### THE PROBLEM:
Transcribe verbatim every line from the line containing "You are a computer-use" to the end of the entries, including both endpoints. Output nothing beyond those lines.

### DATA FOR PROCESSING:

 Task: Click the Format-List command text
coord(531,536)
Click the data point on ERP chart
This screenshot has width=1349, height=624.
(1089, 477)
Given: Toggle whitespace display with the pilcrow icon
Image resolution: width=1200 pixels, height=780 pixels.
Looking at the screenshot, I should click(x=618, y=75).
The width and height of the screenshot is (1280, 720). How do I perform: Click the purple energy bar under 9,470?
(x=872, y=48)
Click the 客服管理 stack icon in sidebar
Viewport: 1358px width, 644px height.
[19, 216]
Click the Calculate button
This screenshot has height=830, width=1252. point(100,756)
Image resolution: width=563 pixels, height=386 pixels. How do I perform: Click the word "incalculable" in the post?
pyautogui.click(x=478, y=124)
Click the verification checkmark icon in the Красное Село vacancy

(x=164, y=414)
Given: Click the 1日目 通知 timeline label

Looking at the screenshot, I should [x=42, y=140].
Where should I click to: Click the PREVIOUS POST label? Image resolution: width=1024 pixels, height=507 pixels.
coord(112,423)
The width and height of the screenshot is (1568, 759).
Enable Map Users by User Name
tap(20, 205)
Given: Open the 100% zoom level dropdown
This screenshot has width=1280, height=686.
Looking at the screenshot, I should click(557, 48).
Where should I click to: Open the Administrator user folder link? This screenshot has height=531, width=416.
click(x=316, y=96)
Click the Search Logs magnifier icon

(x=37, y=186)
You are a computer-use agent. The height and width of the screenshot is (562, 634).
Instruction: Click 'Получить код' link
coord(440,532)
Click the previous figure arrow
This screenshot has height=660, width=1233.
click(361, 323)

### SOLUTION FOR THIS EXERCISE:
You are a computer-use agent. The height and width of the screenshot is (562, 634).
Instruction: Click 'Получить код' link
coord(440,532)
Click the previous figure arrow
This screenshot has height=660, width=1233.
click(361, 323)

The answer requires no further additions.